● **WORK INSTRUCTION**: Would you transcribe the line containing "You are a GUI" and every line after it, through the end of the records below, exactly and with nothing else?

----

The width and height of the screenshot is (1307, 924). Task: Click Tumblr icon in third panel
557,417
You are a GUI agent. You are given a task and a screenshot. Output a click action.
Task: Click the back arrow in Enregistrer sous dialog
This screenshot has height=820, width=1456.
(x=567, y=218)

----

● **RESPONSE AREA**:
You are a GUI agent. You are given a task and a screenshot. Output a click action.
Task: Click the back arrow in Enregistrer sous dialog
This screenshot has height=820, width=1456.
(x=567, y=218)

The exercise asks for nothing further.